Naast ons zat een boekhandel, de Book Stand, ook wel bekend als de Last Stand vanwege zijn koppige neiging om open te blijven terwijl elke andere kleine boekhandel in de wijde omgeving gedwongen was zijn deuren te sluiten. De eigenares was mijn goede vriendin Amelia, en ik had het vermoeden dat boeken bestellen voor mij zo’n beetje het enige was wat haar zaak in leven hield, aangezien de winkel voor de rest bijna altijd leeg was. Amelia had niet veel op voorraad, en de meeste boeken die je wilde hebben moesten worden besteld, wat inhield dat de zaak niet aantrekkelijk was voor mensen die gewoon wat wilden bladeren. Amelia woonde boven de winkel, samen met haar moeder, die sinds een zware beroerte voortdurend hulp nodig had. Meestal was de bel die in de winkel rinkelde niet het geluid van een nieuwe klant die binnenkwam, maar van Amelia’s moeder, die boven wat aandacht nodig had. Amelia was nog een kind geweest toen haar moeder ziek werd. Sinds die tijd had ze altijd voor haar gezorgd, en ik kreeg de indruk dat ze hard aan een rustpauze toe was, en aan een beetje liefde. Zoals zo veel mensen die voor anderen zorgen, had ze iemand nodig die voor de afwisseling eens háár beschermde en voor haar zorgde. De boekhandel leek maar van secundair belang te zijn in het leven van Amelia. Het grootste deel van haar tijd bracht ze door met het uitvoeren van de wensen van haar moeder; haar hele leven stond in het teken van haar moeder.

‘Hé, dag, schat.’ Amelia sprong op van de kruk waarop ze in de lege winkel had zitten lezen om de tijd door te komen. Ze keek over mijn schouder naar Adam, die mee naar binnen was gekomen, en haar pupillen werden wijder bij de aanblik.

‘Ik dacht dat jij in de auto zou blijven,’ zei ik tegen Adam.

‘Je vergat het raampje voor me open te laten,’ zei hij met een pokerface. Hij keek om zich heen in de winkel.

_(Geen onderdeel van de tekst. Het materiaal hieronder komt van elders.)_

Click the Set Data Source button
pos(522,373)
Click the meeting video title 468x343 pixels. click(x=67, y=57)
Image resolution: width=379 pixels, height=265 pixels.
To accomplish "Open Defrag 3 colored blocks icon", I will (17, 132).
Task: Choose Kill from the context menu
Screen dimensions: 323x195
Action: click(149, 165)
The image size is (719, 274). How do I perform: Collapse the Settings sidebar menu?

‘Amelia, dit is Adam. Adam, dit is Amelia. Adam is… een cliënt.’

‘O,’ zei Amelia teleurgesteld.

Ik wist precies wat ik nodig had en liep rechtstreeks naar de afdeling zelfhulp. Adam kuierde door de winkel. Hij zag er versuft en in zichzelf gekeerd uit. Hij keek wel, maar zag duidelijk niets.

‘Wat een mooie jongen,’ fluisterde Amelia.

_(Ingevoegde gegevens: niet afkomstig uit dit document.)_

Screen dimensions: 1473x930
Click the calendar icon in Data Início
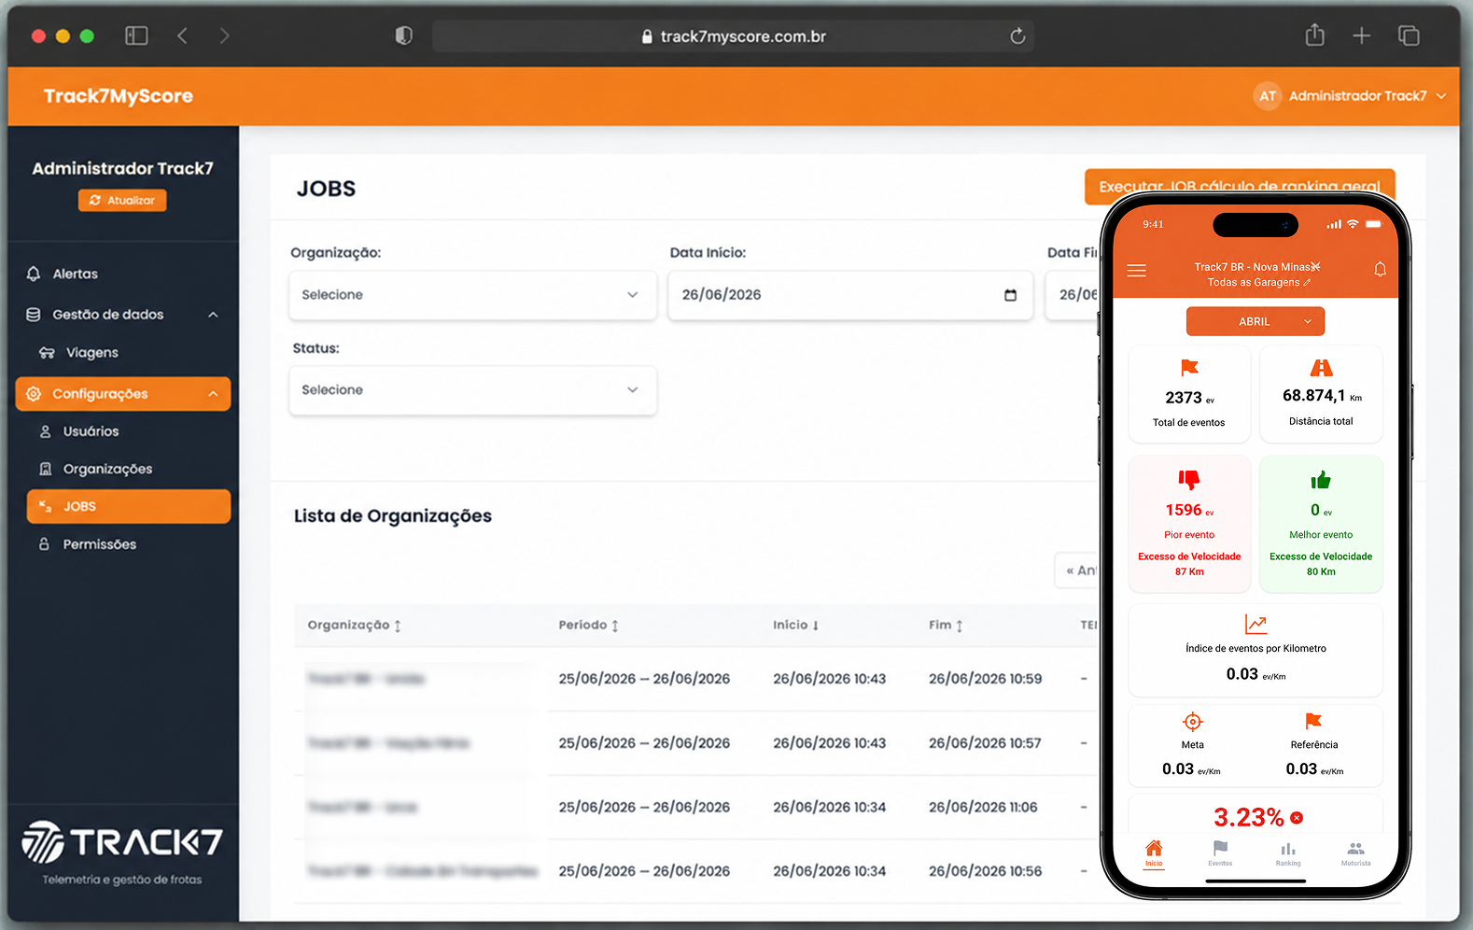point(1010,295)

‘Hij is een cliënt,’ fluisterde ik terug.

‘Toch een mooie jongen.’

Ik lachte. ‘Laat Fred het maar niet horen.’

Amelia keek vorsend naar haar nagels en trok veelbetekenend haar wenkbrauwen op. ‘Hij heeft me uitgenodigd voor een lunch in de Pearl.’

‘De Pearl? Wow. Chic, hoor.’ Ik vond het nogal verrassend nieuws, want Fred was geen spontaan, romantisch type. Toen snapte ik het ineens. ‘Hij gaat je een aanzoek doen!’

Amelia kon haar gezicht niet langer in de plooi houden. Het was duidelijk dat zij hetzelfde dacht. ‘Ik bedoel, misschien ook niet, waarschijnlijk niet zelfs, maar goed, je weet maar nooit…’

Ik hapte naar adem. ‘Jezus, meid, wat ben ik blij voor je!’ We vielen elkaar opgewonden in de armen.

‘Het is nog niet zeker.’ Amelia gaf me een speelse por. ‘Hou op, anders breng je me nog ongeluk.’

‘Kun je dit op de rekening zetten?’

Amelia keek naar het boek dat ik had uitgekozen. ‘Eindelijk! Geweldig, Christine,’ zei ze opgelucht.

Ik fronste mijn wenkbrauwen. ‘Het is niet voor mij. Wat bedoel je?’

‘O, sorry. Nee, niks. Eh, niks.’ Met roze aangelopen wangen veranderde ze van onderwerp. ‘Barry belde gisteravond.’

‘O ja?’ Ik werd ineens overspoeld door angst.

‘Tamelijk laat op de avond. Volgens mij had hij gedronken.’

Ik beet op mijn nagels.

Adam voegde zich bij ons. Hij was net een haai; hij rook bloed en wist precies wanneer hij bij me in de buurt moest zijn om te zien hoe mijn leven langzaam in duigen viel.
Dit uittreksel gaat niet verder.